# WHAT TO DO
Rewrite the lines below, swapping "Instagram" for "Facebook" in every place it occurs and leaving all other text unchanged.

─── THE INPUT ───

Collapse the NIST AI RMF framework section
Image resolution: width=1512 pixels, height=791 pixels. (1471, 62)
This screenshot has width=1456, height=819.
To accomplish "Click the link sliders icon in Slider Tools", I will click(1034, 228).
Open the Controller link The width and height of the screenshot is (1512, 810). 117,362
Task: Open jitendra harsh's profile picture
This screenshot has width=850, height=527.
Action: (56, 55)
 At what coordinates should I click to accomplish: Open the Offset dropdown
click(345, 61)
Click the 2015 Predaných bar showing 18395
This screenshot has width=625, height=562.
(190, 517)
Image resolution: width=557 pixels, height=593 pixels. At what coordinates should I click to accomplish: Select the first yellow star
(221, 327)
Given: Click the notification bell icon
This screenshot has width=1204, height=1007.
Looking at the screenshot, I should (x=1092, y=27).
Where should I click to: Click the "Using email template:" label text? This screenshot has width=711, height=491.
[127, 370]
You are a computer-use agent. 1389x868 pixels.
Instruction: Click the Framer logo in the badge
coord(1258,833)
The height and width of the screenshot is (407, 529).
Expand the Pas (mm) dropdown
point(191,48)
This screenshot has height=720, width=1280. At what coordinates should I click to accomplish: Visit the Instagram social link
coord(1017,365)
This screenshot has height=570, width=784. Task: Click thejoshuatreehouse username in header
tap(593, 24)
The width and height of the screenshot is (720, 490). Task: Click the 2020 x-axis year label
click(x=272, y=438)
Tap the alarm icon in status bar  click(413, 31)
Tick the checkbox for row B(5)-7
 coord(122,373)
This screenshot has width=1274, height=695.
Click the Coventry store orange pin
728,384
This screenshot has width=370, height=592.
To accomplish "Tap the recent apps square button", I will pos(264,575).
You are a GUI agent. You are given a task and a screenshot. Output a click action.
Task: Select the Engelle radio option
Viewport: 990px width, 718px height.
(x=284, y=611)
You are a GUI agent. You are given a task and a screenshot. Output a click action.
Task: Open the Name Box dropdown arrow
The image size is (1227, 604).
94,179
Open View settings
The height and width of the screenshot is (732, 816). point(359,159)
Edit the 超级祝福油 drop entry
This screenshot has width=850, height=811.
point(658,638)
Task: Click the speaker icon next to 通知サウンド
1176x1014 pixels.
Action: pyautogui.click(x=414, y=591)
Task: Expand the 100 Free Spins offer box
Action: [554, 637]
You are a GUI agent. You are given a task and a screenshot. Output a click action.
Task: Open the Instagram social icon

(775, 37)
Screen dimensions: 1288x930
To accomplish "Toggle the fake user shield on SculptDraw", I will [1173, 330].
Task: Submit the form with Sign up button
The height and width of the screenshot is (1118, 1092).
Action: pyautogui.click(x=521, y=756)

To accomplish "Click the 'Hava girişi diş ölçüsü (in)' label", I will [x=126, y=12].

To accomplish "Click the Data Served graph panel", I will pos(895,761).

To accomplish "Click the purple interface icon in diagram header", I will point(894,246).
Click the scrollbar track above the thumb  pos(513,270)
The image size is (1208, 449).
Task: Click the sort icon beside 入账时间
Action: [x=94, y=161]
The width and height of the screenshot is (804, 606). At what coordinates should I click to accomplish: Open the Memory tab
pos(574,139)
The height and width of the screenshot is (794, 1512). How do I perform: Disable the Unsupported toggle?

───

# COMPLETE OUTPUT
Collapse the NIST AI RMF framework section
Image resolution: width=1512 pixels, height=791 pixels. (1471, 62)
This screenshot has width=1456, height=819.
To accomplish "Click the link sliders icon in Slider Tools", I will click(1034, 228).
Open the Controller link The width and height of the screenshot is (1512, 810). 117,362
Task: Open jitendra harsh's profile picture
This screenshot has width=850, height=527.
Action: (56, 55)
 At what coordinates should I click to accomplish: Open the Offset dropdown
click(345, 61)
Click the 2015 Predaných bar showing 18395
This screenshot has width=625, height=562.
(190, 517)
Image resolution: width=557 pixels, height=593 pixels. At what coordinates should I click to accomplish: Select the first yellow star
(221, 327)
Given: Click the notification bell icon
This screenshot has width=1204, height=1007.
Looking at the screenshot, I should (x=1092, y=27).
Where should I click to: Click the "Using email template:" label text? This screenshot has width=711, height=491.
[127, 370]
You are a computer-use agent. 1389x868 pixels.
Instruction: Click the Framer logo in the badge
coord(1258,833)
The height and width of the screenshot is (407, 529).
Expand the Pas (mm) dropdown
point(191,48)
This screenshot has height=720, width=1280. At what coordinates should I click to accomplish: Visit the Facebook social link
coord(1017,365)
This screenshot has height=570, width=784. Task: Click thejoshuatreehouse username in header
tap(593, 24)
The width and height of the screenshot is (720, 490). Task: Click the 2020 x-axis year label
click(x=272, y=438)
Tap the alarm icon in status bar  click(413, 31)
Tick the checkbox for row B(5)-7
 coord(122,373)
This screenshot has width=1274, height=695.
Click the Coventry store orange pin
728,384
This screenshot has width=370, height=592.
To accomplish "Tap the recent apps square button", I will pos(264,575).
You are a GUI agent. You are given a task and a screenshot. Output a click action.
Task: Select the Engelle radio option
Viewport: 990px width, 718px height.
(x=284, y=611)
You are a GUI agent. You are given a task and a screenshot. Output a click action.
Task: Open the Name Box dropdown arrow
The image size is (1227, 604).
94,179
Open View settings
The height and width of the screenshot is (732, 816). point(359,159)
Edit the 超级祝福油 drop entry
This screenshot has width=850, height=811.
point(658,638)
Task: Click the speaker icon next to 通知サウンド
1176x1014 pixels.
Action: pyautogui.click(x=414, y=591)
Task: Expand the 100 Free Spins offer box
Action: [554, 637]
You are a GUI agent. You are given a task and a screenshot. Output a click action.
Task: Open the Facebook social icon

(775, 37)
Screen dimensions: 1288x930
To accomplish "Toggle the fake user shield on SculptDraw", I will [1173, 330].
Task: Submit the form with Sign up button
The height and width of the screenshot is (1118, 1092).
Action: pyautogui.click(x=521, y=756)

To accomplish "Click the 'Hava girişi diş ölçüsü (in)' label", I will [x=126, y=12].

To accomplish "Click the Data Served graph panel", I will pos(895,761).

To accomplish "Click the purple interface icon in diagram header", I will point(894,246).
Click the scrollbar track above the thumb  pos(513,270)
The image size is (1208, 449).
Task: Click the sort icon beside 入账时间
Action: [x=94, y=161]
The width and height of the screenshot is (804, 606). At what coordinates should I click to accomplish: Open the Memory tab
pos(574,139)
The height and width of the screenshot is (794, 1512). How do I perform: Disable the Unsupported toggle?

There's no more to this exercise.